Hier wird einmal exemplarisch gezeigt, dass schlechte Argumente für eine Sache eigentlich Argumente dagegen sind. Bzw., so wahrgenommen werden. Danke an Herrn Niggemeier, der sich das ganze angesehen hat, damit wir das nicht müssen. Und für das bestdenkbare Symbolbild für „Aneinandervorbeireden“, nur, dass es gar kein Symbolbild ist.
Bzw., aus meiner Warte betrachtet: die „Vorbildfunktion“ eines Tennisspielers ist mir egal. Ob man momentan mit vertretbaren Aufwand nach Australien käme, auch. Die Frage, wie man das Genesen-G bei 3G, 2G oder 2G+ nachweisen kann oder muss, ist hingegen für mich und ein paar Mio. anderer Menschen sicher interessant, und damit verbunden, ob man in D. dieselben Anforderungen daran stellen sollte wie der Staat Australien. Das wäre eine Diskussion wert.
Oder, anderes Beispiel, es gibt Gründe, sich gegen Corona impfen zu lassen. Nicht ganz so gute Gründe wie bspw. gegen die Masern, aber es gibt sie. Weil man die schon zigfach wiederholt hat, und weil man auch die schlechten und semi-guten Argumente widerlegt hat, könnte man an der Stelle die Diskussion auch sein lassen. Oder, man diskutiert mit einem, der sich nicht Impfen lässt, über dessen Gründe, um eben diese Argumente zu thematisieren. Das ist das, was Niggemeier höflicherweise als „Denkfaulheit“ bezeichnet.
Stattdessen kommt das Argument, was man früher auch schon so sinnvoll bei der Gewissensprüfung für Wehrdienstverweigerer zu Anwendung gebracht hat, aka die Totschlag-Moralkeule: „Für Deine Mutter.“
Blome fragte den Sohn: „Aber jetzt mal alle Vernunft beiseite gelassen. Ihre Mutter hatte ja sehr von Herzen appelliert: Lass dich impfen. Und das können Sie nicht Ihrer Mutter zuliebe tun?“
Ich kann nicht sagen, wie tief diese Schublade ist. Wenn die Mutter sagen würde: „Ich gehöre zu Risikogruppe, zu meinem Geburtstag lade ich nur mit 2G+ ein, und wenn Du da nicht zugehörst, musst Du eben draußen bleiben.“ wäre das Selbstschutz, und da könnte der Sohn ja sagen: „Ok, Geschenk kommt per Post.“ Angenommen, der Sohn wäre Motorradfahrer, was ein recht gefährliches Hobby für sich und andere ist – sollte er seiner Mutter zuliebe darauf verzichten? Was ist, wenn der Sohn schwul ist – man hört doch so viel von Aids und so? USW.

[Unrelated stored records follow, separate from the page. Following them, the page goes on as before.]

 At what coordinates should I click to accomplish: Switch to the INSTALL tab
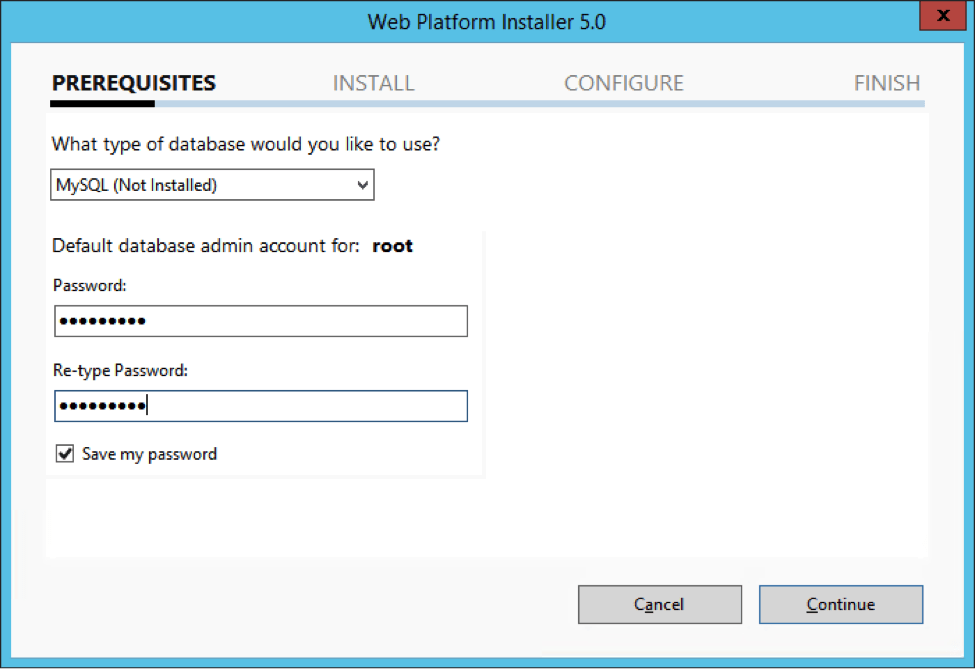[373, 83]
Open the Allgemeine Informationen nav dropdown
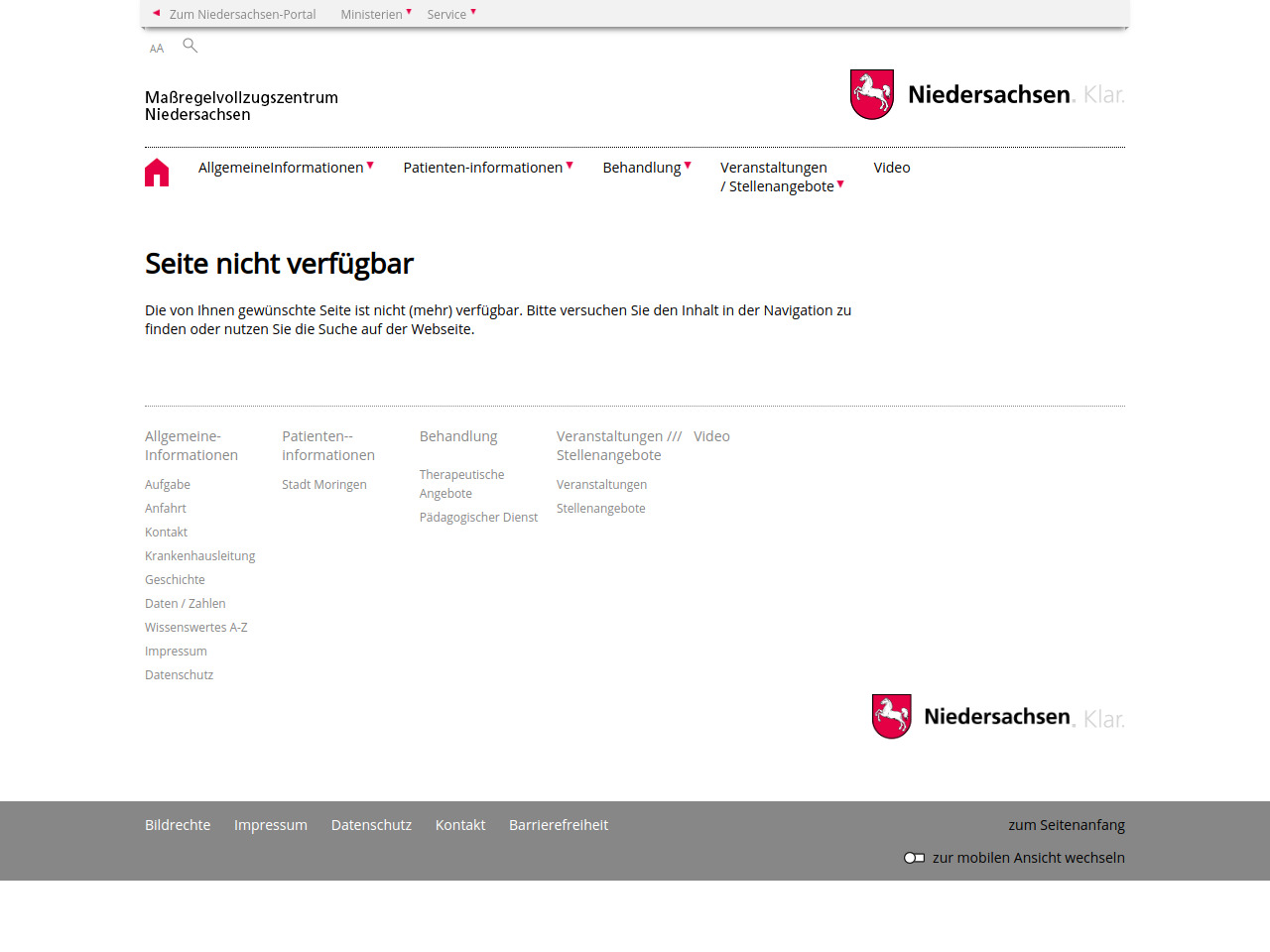The width and height of the screenshot is (1270, 952). pyautogui.click(x=285, y=168)
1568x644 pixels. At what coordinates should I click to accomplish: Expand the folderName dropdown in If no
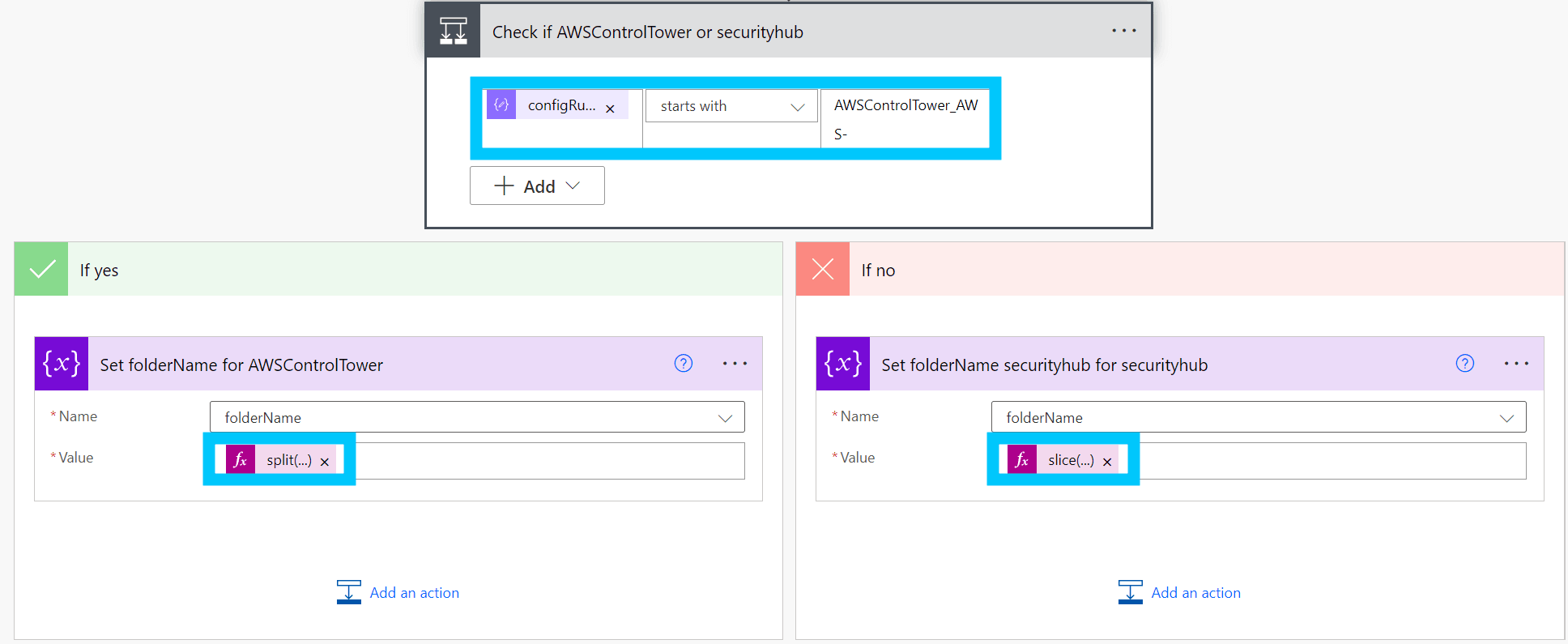(x=1506, y=418)
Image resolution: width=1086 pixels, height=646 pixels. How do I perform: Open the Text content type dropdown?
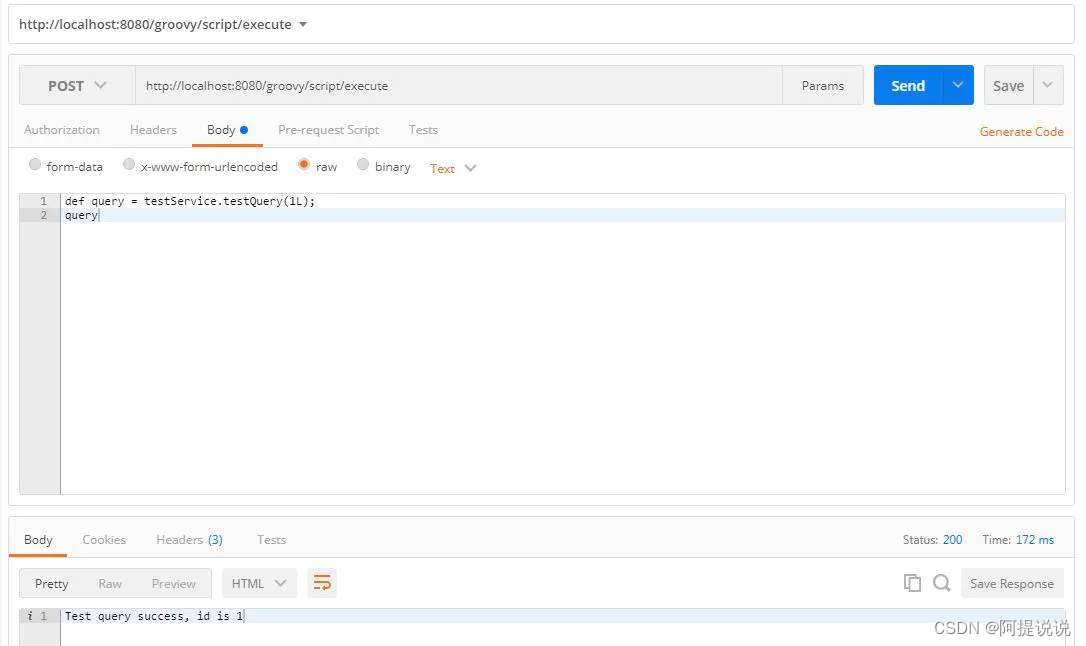[x=453, y=168]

Das Hauptargument, warum man die Diskussion führen sollte, und zwar ggfs. auch mit alten Argumenten, ist dieses:
Als würden sich die Bedingungen nicht fortlaufend ändern und damit der Bedarf, über die Konsequenzen daraus zu streiten.
Mal dachte man, eine Impfpflicht wäre nicht nötig, weil man bei über 67% Geimpfte die Herdenimmunität erreicht hätte. Dann merkte man einerseits, dass 67% Geimpfte keine 67% Immune bedeuten, andererseits, dass man 85% Immune bräuchte. Das letztere ist ein Argument pro Impfpflicht, das erstere kann aber bedeuten, dass selbst 100% Geimpfte nicht 85% Immune bedeuten, so dass die Impfpflicht mit verfügbaren Impfstoffen doch nicht zu rechtfertigen sei. Ähnliches gilt für die Frage, ob Geboosterte von der Testpflicht in bestimmten Bereichen – und wenn, welche – ausgenommen werden sollten oder nicht. So viele Aspekte, die eine Diskussion wichtig und tatsächlich auch interessant machen würden.
Aber nein, diskutieren wir lieber über das Gendern, da ändern sich die Kenntnisse und Fakten nicht.